This female, with a partially formed egg mass, is much lighter than the male, but pheromone production rather than sight is the female’s tool in attracting a mate. Both sexes only live about a week after emerging from the pupae stage.
TRR photos by Scott Rando


July 24, 2013

People in certain parts of the region may have noticed a familiar looking caterpillar early this summer. It seems that the gypsy moth is back. An egg mass survey done last February in Pennsylvania by the Department of Conservation and Natural Resources (DCNR) indicated that egg mass density was light (40 to 200 egg masses/acre) at most sampling points in Pike County and isolated sampling points in Wayne County (see map at centrecountypa.gov/index.aspx?NID=217). Based on the number of moths flying around this week, however, there may be a more significant infestation for next year, assuming that most of these week’s moths are successful in breeding.
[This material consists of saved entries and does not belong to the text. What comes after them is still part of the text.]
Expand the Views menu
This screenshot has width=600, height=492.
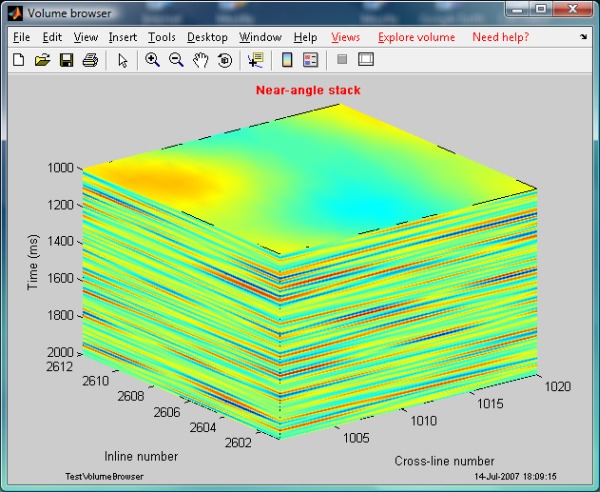click(x=345, y=37)
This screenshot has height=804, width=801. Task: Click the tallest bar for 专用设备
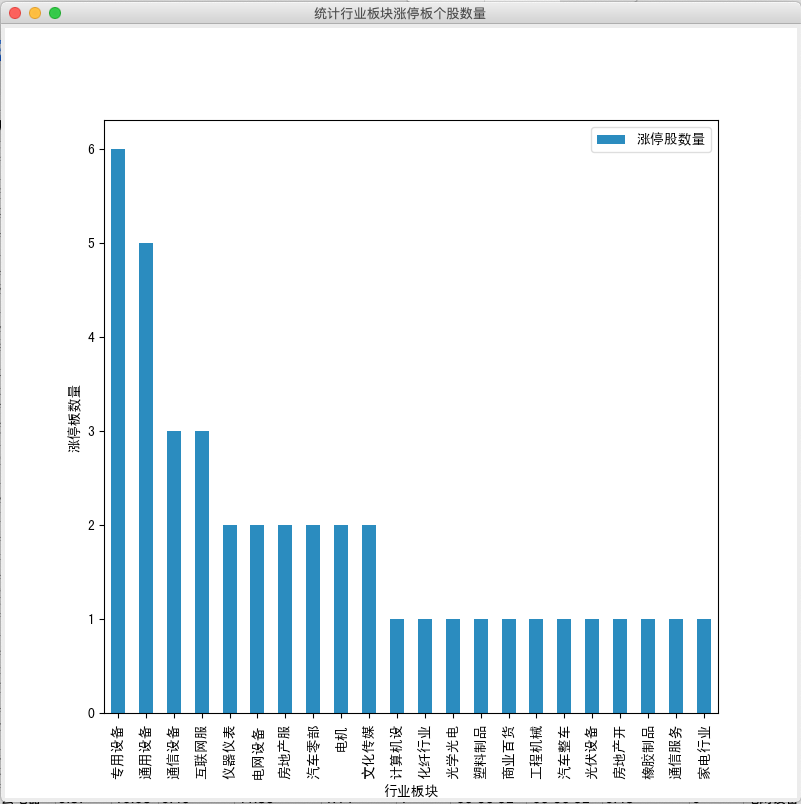[x=118, y=430]
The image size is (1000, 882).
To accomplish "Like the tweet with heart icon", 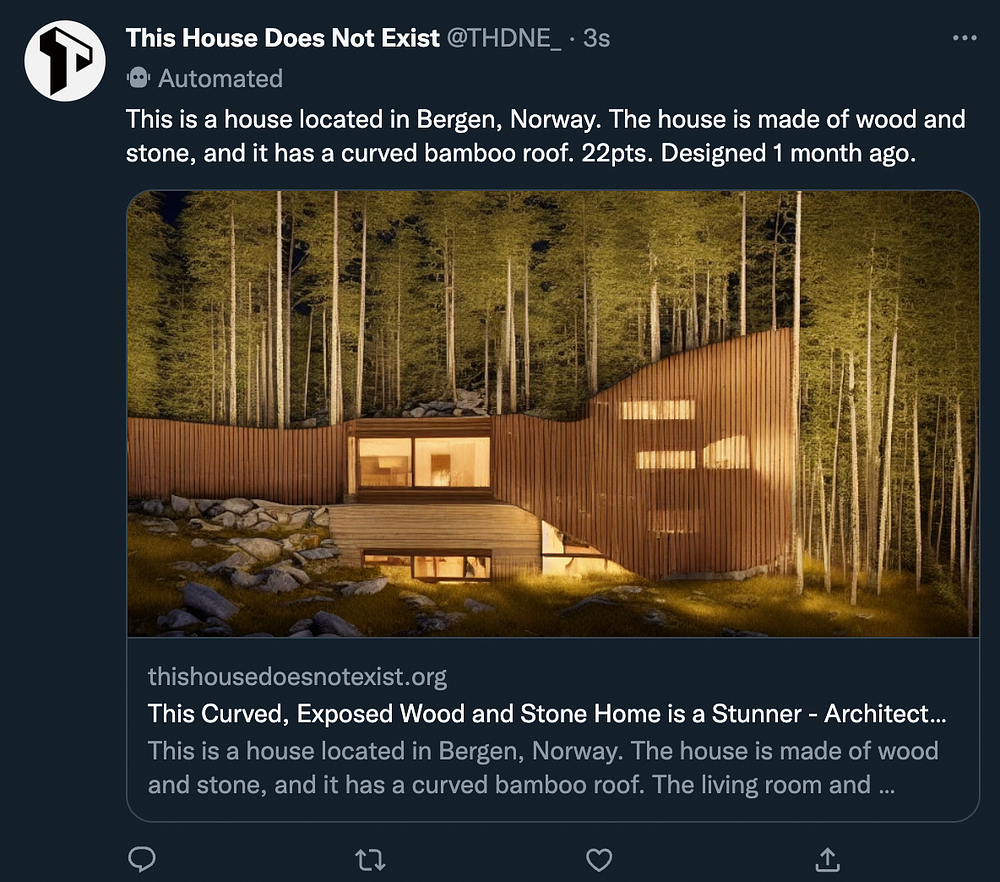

During the week of July 15, male gypsy moths have been observed flying about as they seek females. Males are darker than the flightless females and usually emerge first; the females find a spot near their emergence point and release a pheromone to attract a male to mate with, afterwards depositing an egg mass, containing up to 1,000 eggs, on the side of a tree or other vertical surface. The fibrous brown-yellow egg mass remains dormant until the following spring, when the tiny larvae emerge.

At this time of the moth’s life cycle, there is not much available in the way of control measures. Pheromone traps are sometimes used, but attract only the males, and a trap can get overwhelmed with so many flying around. After larvae emerge in the spring, spraying can be an effective tool to control large infestations, but timing is important to minimize the effect on native butterfly populations. Whether an area should be treated depends on the density of egg masses as determined by the winter survey. (PA DCNR uses 250 egg masses/acre as a trigger for intervention.)

Some natural parasites can impact gypsy moth populations including a fungus called Entomophaga maimaiga, and insects and birds as well.